TASK GOAL
Take the lines below between the one holding "This screenshot has height=792, width=935." and the one holding "is (391, 500).", inclusive, and copy them exactly. Add nothing.

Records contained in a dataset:
* * * * *

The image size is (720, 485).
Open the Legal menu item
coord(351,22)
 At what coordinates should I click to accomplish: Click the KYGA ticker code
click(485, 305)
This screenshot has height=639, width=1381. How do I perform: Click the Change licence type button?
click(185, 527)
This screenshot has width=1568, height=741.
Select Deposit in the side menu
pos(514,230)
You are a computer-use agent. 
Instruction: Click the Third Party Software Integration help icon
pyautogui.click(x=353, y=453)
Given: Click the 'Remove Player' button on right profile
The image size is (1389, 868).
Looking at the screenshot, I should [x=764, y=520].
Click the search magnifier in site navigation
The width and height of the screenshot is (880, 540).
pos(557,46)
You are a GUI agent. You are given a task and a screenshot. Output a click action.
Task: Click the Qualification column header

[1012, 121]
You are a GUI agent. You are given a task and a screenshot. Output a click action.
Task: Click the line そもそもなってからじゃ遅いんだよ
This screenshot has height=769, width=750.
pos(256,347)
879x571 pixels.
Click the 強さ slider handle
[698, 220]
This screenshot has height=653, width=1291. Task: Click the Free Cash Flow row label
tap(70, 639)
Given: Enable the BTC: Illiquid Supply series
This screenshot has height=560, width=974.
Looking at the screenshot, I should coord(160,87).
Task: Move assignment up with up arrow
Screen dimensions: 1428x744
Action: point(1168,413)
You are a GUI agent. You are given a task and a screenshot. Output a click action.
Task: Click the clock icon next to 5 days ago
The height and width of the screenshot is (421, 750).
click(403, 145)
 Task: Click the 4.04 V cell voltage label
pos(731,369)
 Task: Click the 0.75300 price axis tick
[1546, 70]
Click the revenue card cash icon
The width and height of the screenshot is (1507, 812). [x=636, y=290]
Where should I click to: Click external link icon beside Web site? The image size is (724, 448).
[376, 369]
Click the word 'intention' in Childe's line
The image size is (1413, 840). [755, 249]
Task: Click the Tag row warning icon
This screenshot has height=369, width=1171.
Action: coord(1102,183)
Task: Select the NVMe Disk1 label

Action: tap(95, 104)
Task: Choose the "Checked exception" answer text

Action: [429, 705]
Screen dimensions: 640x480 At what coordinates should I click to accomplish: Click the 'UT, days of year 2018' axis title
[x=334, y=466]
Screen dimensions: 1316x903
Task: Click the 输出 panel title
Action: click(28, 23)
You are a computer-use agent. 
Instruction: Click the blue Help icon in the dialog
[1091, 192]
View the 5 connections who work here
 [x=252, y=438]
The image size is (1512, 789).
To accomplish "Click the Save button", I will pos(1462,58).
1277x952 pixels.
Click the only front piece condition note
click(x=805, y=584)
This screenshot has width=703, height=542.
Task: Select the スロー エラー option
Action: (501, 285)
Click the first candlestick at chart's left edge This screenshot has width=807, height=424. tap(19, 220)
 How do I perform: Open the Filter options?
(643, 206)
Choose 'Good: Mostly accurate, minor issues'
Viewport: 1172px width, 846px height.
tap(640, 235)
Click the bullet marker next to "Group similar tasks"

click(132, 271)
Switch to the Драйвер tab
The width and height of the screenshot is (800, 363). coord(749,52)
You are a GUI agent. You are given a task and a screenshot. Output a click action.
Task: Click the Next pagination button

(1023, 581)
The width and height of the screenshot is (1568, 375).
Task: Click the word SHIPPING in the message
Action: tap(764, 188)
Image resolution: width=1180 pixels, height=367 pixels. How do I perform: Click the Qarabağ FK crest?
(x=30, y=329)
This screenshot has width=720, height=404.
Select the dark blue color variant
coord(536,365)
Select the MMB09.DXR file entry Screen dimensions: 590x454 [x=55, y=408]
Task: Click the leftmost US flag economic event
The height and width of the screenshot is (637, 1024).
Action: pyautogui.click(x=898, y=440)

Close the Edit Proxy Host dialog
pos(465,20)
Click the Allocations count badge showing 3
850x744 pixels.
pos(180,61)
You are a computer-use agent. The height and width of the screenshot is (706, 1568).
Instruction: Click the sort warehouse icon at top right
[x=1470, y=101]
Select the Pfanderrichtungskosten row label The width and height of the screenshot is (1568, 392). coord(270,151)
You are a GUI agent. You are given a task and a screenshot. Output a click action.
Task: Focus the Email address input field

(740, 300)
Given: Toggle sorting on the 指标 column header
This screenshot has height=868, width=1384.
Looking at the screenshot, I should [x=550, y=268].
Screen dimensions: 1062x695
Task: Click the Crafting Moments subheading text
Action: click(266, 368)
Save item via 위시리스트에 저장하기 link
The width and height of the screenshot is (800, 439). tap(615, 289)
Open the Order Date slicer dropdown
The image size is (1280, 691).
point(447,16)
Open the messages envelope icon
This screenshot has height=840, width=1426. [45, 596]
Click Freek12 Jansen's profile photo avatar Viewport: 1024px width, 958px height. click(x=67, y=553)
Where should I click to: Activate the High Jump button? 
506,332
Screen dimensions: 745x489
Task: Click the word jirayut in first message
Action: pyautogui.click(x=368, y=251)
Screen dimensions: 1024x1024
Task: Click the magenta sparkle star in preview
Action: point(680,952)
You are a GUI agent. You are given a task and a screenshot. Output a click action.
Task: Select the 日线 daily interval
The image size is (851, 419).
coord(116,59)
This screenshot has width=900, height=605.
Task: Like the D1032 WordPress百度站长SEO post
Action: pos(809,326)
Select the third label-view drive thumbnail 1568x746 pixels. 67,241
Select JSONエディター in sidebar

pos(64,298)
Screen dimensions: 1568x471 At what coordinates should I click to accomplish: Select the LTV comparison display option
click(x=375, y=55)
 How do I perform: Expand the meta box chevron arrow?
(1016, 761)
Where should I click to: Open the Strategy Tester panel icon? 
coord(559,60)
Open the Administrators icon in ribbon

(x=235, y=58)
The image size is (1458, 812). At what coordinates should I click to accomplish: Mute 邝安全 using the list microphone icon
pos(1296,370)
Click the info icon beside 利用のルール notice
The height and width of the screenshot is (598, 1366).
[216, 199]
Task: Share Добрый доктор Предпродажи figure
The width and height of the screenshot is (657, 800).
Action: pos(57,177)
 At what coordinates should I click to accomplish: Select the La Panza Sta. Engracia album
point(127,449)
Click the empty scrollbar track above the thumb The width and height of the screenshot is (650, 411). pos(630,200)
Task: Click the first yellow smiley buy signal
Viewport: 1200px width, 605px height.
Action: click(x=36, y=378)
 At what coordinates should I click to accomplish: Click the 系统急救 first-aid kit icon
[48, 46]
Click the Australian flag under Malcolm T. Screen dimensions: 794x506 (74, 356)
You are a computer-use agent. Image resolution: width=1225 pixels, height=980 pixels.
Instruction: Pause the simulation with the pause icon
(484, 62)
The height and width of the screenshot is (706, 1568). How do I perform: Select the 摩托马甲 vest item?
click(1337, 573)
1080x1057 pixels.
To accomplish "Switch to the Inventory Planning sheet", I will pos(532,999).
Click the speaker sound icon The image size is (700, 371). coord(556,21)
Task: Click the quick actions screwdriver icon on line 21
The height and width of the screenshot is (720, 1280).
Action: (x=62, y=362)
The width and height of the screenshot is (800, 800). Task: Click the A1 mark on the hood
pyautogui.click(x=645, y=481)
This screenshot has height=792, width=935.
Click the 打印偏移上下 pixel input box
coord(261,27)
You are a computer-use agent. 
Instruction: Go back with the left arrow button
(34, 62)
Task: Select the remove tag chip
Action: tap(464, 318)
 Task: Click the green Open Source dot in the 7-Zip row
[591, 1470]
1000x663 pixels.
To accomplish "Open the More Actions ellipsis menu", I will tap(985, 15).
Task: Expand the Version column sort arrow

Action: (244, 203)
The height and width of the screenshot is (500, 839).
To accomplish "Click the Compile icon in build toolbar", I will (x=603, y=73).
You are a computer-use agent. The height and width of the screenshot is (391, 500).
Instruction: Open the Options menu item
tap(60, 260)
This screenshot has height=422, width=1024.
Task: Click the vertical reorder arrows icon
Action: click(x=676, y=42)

* * * * *

EXPECTED ANSWER
This screenshot has height=792, width=935.
Click the 打印偏移上下 pixel input box
coord(261,27)
You are a computer-use agent. 
Instruction: Go back with the left arrow button
(34, 62)
Task: Select the remove tag chip
Action: tap(464, 318)
 Task: Click the green Open Source dot in the 7-Zip row
[591, 1470]
1000x663 pixels.
To accomplish "Open the More Actions ellipsis menu", I will tap(985, 15).
Task: Expand the Version column sort arrow

Action: (244, 203)
The height and width of the screenshot is (500, 839).
To accomplish "Click the Compile icon in build toolbar", I will (x=603, y=73).
You are a computer-use agent. The height and width of the screenshot is (391, 500).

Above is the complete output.